## START

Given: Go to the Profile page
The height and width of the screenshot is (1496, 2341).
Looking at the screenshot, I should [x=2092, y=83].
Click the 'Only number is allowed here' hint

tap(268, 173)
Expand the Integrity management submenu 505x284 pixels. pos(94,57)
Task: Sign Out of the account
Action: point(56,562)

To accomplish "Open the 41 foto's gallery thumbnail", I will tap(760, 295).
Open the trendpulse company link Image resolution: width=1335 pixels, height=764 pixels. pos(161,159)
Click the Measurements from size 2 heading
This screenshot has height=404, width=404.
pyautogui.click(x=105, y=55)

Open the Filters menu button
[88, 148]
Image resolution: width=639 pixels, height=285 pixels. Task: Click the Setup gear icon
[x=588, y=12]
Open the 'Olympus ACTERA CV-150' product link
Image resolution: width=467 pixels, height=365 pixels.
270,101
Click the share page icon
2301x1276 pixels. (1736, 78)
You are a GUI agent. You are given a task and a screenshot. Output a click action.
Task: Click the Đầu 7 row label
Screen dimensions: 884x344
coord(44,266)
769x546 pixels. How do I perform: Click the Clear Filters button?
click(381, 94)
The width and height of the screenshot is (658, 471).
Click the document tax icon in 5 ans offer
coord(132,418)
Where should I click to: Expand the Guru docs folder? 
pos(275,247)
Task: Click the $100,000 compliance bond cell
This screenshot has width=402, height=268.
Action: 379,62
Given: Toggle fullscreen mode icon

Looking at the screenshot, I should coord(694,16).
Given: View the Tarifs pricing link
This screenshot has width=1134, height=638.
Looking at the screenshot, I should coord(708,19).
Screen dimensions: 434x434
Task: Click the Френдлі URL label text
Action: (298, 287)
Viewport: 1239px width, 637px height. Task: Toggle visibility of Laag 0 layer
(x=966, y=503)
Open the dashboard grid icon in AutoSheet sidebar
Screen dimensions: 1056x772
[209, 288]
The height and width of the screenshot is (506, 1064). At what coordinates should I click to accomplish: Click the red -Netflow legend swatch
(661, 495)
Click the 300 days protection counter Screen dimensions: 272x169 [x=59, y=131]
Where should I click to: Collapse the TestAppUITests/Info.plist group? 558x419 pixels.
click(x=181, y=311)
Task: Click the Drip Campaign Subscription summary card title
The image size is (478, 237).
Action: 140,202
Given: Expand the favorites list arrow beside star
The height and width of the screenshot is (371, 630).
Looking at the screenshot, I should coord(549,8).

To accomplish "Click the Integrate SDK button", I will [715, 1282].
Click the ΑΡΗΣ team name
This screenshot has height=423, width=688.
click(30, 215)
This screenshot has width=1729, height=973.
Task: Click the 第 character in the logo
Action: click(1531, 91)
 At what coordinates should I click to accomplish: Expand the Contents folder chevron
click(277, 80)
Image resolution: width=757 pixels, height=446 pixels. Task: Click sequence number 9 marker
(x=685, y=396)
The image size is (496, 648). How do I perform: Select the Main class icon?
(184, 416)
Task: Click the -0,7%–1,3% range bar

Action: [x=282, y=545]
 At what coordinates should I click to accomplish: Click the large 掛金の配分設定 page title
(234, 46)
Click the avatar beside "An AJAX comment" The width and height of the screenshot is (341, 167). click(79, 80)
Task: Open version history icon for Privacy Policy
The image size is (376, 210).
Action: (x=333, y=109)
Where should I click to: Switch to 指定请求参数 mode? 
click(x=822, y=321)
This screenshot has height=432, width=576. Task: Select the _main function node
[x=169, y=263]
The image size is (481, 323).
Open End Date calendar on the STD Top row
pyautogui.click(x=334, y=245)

## END

Aim of the task
Reproduce only the lines of the material from the line with "The width and height of the screenshot is (658, 471)." to the line with "Looking at the screenshot, I should coord(694,16).", both included, switching "compliance bond" to "surety bond" and leaving everything else unchanged.

Reply
The width and height of the screenshot is (658, 471).
Click the document tax icon in 5 ans offer
coord(132,418)
Where should I click to: Expand the Guru docs folder? 
pos(275,247)
Task: Click the $100,000 surety bond cell
This screenshot has width=402, height=268.
Action: 379,62
Given: Toggle fullscreen mode icon

Looking at the screenshot, I should coord(694,16).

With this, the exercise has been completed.